*Source text:*
⁂

Wash days in the village we moved to when I was a child were always Mondays.  I remember my Mum used to be amused by the competition amongst all the women around as to who could get their washing out on the line first.  Our next door neighbour and the lady who lived in a house across the bottom of our gardens used to vie with each other, my Mum deliberately waited until later to put her first load of washing out on the line saying that she wasn't going to join in with the competition.

Tuesdays were usually ironing day and Wednesdays cleaning windows and upstairs rooms. How things have changed now.  I remember when we got our first refrigerator.  I'd have been about ten years old. Before that we used to keep butter and cooked meats in a meat safe which stood on a stone shelf in the pantry under the stairs.  Milk was kept in a bucket of cold water.  Money was left in a tobacco tin on the back step every Friday for the milkman with a note as to what milk was needed through the week.  My dad's friend, a grocer in the nearby small town, would bring an order every week on a Wednesday evening and stop for a chat and a cup of tea before he went on his way.

⁂

Stored data

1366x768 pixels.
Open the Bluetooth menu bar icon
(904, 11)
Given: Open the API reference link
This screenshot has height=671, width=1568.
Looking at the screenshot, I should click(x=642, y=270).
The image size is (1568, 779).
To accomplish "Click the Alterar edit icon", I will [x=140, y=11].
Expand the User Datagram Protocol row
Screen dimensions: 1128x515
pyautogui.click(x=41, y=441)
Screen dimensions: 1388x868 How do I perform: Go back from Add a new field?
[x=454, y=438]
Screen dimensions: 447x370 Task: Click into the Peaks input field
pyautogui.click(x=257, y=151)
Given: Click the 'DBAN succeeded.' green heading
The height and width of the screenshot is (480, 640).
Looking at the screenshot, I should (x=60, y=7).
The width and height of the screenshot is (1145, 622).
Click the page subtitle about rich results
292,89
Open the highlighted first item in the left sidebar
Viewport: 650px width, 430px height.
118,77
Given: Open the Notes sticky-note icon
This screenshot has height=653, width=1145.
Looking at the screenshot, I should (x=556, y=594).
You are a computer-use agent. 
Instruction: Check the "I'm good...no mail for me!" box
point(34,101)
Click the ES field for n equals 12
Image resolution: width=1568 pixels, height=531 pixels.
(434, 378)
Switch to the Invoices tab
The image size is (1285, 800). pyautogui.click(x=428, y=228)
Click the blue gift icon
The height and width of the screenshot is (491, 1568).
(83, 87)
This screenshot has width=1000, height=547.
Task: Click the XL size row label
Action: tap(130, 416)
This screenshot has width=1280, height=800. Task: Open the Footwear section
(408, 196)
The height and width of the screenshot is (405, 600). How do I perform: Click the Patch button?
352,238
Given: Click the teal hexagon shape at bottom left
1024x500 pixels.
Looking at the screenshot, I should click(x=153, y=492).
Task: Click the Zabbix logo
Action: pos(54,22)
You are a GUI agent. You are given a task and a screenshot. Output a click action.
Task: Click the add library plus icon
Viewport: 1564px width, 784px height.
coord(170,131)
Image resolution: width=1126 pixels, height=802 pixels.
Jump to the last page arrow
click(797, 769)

⁂

*Task item A:*
In the passage about village life, where were butter and cooked meats kept before the family got a refrigerator?
*Task item B:*
Repeat the passage about village life from "Wash days in" up to and including "with the competition.".
This data has no connection to the passage about village life.

*Reply A:*
In a meat safe on a stone shelf in the pantry under the stairs.

*Reply B:*
Wash days in the village we moved to when I was a child were always Mondays.  I remember my Mum used to be amused by the competition amongst all the women around as to who could get their washing out on the line first.  Our next door neighbour and the lady who lived in a house across the bottom of our gardens used to vie with each other, my Mum deliberately waited until later to put her first load of washing out on the line saying that she wasn't going to join in with the competition.